Transcribe exactly the line that contains "Open the three-dot more options menu" and every line below it in the listing, through the last, and no other lines.

- Opening Delimiter -

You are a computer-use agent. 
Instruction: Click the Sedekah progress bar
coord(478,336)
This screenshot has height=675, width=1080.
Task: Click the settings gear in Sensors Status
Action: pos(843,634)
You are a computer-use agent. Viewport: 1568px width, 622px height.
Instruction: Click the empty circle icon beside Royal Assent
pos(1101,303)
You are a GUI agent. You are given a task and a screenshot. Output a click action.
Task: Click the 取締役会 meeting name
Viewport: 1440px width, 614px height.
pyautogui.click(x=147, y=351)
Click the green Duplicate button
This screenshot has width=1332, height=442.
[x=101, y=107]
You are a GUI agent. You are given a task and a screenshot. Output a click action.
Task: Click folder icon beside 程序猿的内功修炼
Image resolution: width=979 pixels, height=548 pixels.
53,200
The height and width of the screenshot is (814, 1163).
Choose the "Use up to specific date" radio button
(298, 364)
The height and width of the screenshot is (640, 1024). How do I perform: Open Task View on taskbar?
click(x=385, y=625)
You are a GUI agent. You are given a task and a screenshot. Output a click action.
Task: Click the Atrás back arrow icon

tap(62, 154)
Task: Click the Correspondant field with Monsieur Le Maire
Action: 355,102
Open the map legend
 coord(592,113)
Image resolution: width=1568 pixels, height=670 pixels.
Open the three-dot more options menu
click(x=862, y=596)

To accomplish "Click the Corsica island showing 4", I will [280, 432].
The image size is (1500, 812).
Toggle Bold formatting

- Closing Delimiter -

**Output below:**
Open the three-dot more options menu
click(x=862, y=596)

To accomplish "Click the Corsica island showing 4", I will [280, 432].
The image size is (1500, 812).
Toggle Bold formatting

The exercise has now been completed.